Research from past epidemics of the severe acute respiratory syndrome (SARS) caused by coronaviruses has suggested viruses are excreted in stools by infected human beings. They have been detected in sewage. Mapping where they were found can help determine if there were infections in a geographic area. This method has been used to keep tabs on polio and use of drugs, especially cocaine.
Traces of the Corona virus have been detected in sewage. As per a guidance document (23rd April 2020) by WHO, there have been no evidence yet to suggest that the SARS–nCOV-2 virus transmitted through treated or untreated sewage is infectious.

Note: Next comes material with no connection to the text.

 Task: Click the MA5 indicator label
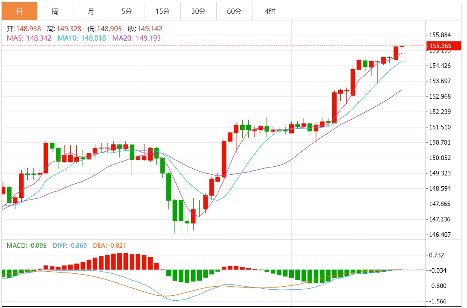coord(29,38)
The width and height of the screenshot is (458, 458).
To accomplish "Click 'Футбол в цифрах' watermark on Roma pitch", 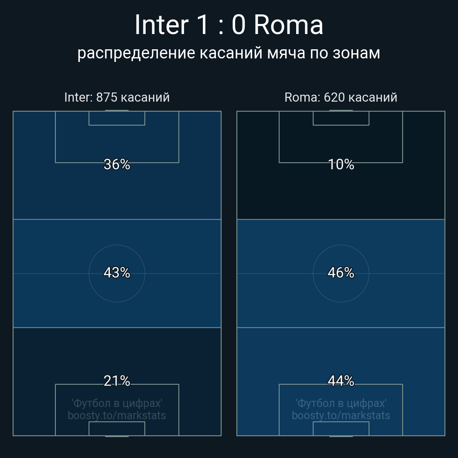I will tap(341, 403).
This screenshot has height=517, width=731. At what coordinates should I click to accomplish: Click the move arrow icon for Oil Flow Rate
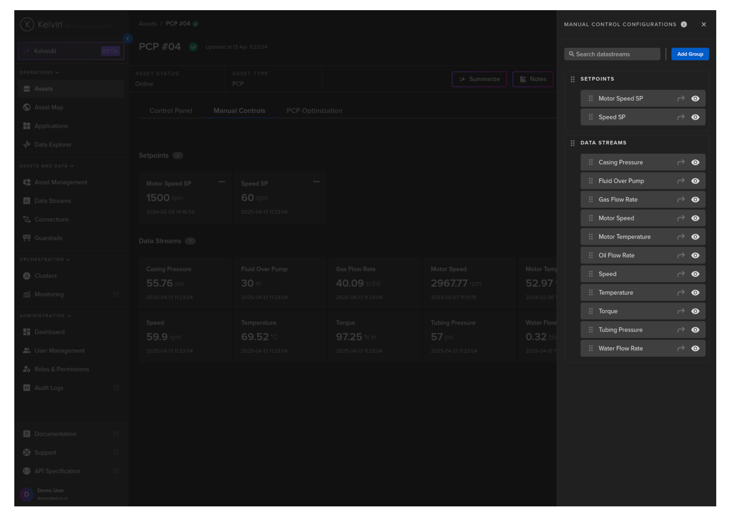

Tracking sewage for traces of the virus, however, can be one of the proxy indicators to identify where the infection is prevalent.
Surveillance of the Sars-nCov-2 virus that causes COVID-19 can be especially useful for surveillance in densely populated urban residential areas where individual testing and social distancing is difficult. Some such residential areas have community toilets (CTs) connected to a sewer line from where samples can be obtained. This testing can be a sensitive tool to monitor circulation of the virus in a population.
This discussion was set up to elicit inputs to work out an ‘Indian’ protocol to test sewage and develop an action plan based on the evidence to manage COVID-19 infections. Currently, urban local bodies (ULBs) have no alternate means to detect COVID-19 infections other than mass testing/herd testing.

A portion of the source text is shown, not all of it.